*** Opening of Task inputs ***

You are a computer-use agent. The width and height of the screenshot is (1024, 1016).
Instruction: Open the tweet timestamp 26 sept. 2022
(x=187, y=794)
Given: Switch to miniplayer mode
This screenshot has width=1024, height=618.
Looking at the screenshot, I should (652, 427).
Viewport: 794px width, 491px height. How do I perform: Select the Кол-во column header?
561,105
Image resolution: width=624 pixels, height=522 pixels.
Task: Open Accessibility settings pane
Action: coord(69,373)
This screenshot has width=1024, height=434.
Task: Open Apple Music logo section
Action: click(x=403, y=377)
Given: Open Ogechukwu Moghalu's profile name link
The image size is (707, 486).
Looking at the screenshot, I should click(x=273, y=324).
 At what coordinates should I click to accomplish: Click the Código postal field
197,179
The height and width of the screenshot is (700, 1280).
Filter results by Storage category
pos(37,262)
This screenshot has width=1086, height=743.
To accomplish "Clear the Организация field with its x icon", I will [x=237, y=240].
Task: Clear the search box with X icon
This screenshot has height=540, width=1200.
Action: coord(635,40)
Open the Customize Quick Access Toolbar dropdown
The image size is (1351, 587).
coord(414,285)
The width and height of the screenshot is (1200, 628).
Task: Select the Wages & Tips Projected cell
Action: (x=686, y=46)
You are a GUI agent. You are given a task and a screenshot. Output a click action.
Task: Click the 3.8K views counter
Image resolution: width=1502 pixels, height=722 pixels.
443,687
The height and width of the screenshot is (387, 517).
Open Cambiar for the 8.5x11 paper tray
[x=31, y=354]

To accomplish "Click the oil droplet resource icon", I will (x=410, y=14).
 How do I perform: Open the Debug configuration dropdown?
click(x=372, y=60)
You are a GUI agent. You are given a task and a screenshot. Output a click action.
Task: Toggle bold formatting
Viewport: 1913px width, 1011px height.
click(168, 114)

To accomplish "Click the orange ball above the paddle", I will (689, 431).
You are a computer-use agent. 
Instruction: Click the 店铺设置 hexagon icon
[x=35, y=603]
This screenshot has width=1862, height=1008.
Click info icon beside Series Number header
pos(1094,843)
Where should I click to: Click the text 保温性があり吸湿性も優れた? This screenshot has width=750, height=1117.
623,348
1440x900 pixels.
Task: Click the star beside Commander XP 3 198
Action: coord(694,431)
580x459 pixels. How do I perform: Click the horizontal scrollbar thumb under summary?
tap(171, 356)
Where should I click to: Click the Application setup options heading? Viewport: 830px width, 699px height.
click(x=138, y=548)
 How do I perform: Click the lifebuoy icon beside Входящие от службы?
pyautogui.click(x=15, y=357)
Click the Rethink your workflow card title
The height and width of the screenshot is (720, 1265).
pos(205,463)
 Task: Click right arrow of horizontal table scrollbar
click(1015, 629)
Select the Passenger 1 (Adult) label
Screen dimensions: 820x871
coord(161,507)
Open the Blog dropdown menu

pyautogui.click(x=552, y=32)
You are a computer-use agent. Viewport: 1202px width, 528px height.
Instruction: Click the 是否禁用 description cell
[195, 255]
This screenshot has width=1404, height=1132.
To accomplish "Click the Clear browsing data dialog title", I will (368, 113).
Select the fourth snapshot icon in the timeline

*** Close of Task inputs ***

What is needed
Go through the records above and count the lines with the word "computer" in them. Answer with the number only.

Output for this exercise
3